Usuli kazanılmış hak ile ilgili 09.05.1960 tarihli ve 21/9 E-K … YİBK’nın gerekçesinde; “Mahkemenin bozma kararına uymasıyla meydana gelen bozma gereğince muamele yapma ve hüküm verme durumu taraflardan birisi lehine ve diğeri aleyhine hüküm verme neticesini doğuracak bir durumdur ve buna usulî müktesep hak yahut usule ait müktesep hak denilmektedir. Usul Kanunumuzda bu şekildeki usule ait müktesep hakka ilişkin açık bir hüküm konulmuş değilse de temyizin bozma kararının hakka ve usule uygun karar verilmesini sağlamaktan ibaret olan gayesi ve muhakeme usulünün hakka varma ve … bulma maksadiyle kabul edilmiş olması yanında hukuki alanda istikrar gayesine dahi ermek üzere kabul edilmiş bulunması bakımından usule ait müktesep hak müessesesi, Usul Kanununun dayandığı ana esaslardandır ve âmme intizamiyle de ilgilidir. Gerçekten, mahkemenin doğru bularak uyduğu veyahut kanun gereğince uymak zorunda olduğu bozma kararı ile dâva, usul ve kanuna uygun bir çığıra sokulmuş demektir. Buna aykırı karar verilmesi, usul ve kanuna uygunluktan uzaklaşılması mânasına gelir k i böyle bir netice asla kabul edilemez.

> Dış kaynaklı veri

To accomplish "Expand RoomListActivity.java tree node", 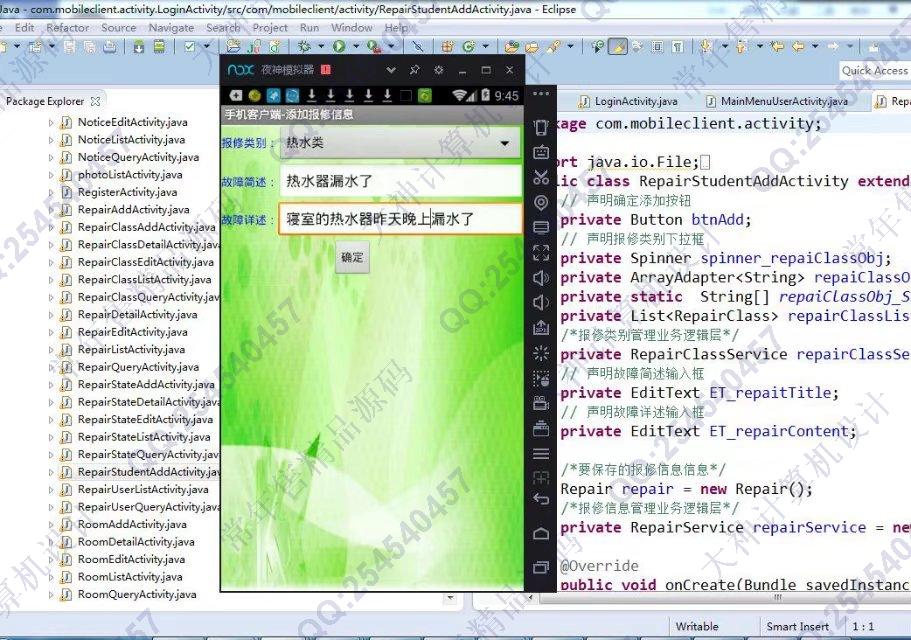I will point(51,577).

Bundan başka, mahkemenin bozma kararına uygun karar vermesine rağmen Temyiz Dairesinin ilk bozmasiyle benimsenmiş olan kanuna veya usule ait hükümlere aykırı şekilde ikinci bir bozma kararı vermesi, usul hükümleriyle hedef tutulan istikrarı zedeler ve hatta kararlara karşı umumi güveni dahi sarsar. Esasen, hukukun kaynağı, sadece kanun olmayıp, mahkeme içtihatları dahi hukukun kaynaklarından oldukları cihetle, söz konusu usulî müktesep hak için kanunda açık hüküm bulunmaması, onun kabul edilmemesini gerektirmez.” yönünde değerlendirme yapılmıştır.
Somut olayda; mahkemenin 01.07.2014 tarihli kararı ile davalı … aleyhine 96.531,4 TL tenkis alacağına hükmedilmiş, mahkeme kararı sadece … tarafından temyiz edilmiş ve araştırma eksikliği yönünden bozulan hükme mahkemece uyulmuştur. Bu durumda hükmü temyiz etmeyen davacı yönünden davalı … aleyhine hükmedilecek alacak miktarı 96.531,4 TL’yi geçemez. Mahkemece, önceki hükmü temyiz eden davalı Cemiyet aleyhine olacak şekilde 315.551,26 TL ye hükmedilmesi açık bir şekilde usuli kazanılmış hakkın ihlalidir. Uygulamada usuli kazanılmış hakkın istisnası olarak; görev, kanun hükmünün iptali, yeni bir içtihadı birleştirme kararı verilmesi, kesin hüküm, kamu düzeni ve açık maddi hata halleri kabul edilmiş olup, usuli kazanılmış hak oluşturan alacak miktarının sonraki hükümle artırılabilmesi için yukarıdaki hallerden hiç birinin gerçekleştiğini söylemek mümkün değildir.

Bu açıklamalara göre, davacı tarafın temyiz itirazları ile davalı Cemiyetin diğer temyiz itirazlarının reddi yönünde görüş birliği olmasına rağmen, davalı Cemiyet aleyhine hükmedilen alacak miktarınını fazla olması yönündeki temyiz itirazları yerinde olduğu için hükmün bu nedenle bozulması gerektiği kanaatinde olduğumdan, sayın çoğunluğun onama yönündeki aksi görüşüne katılmıyorum.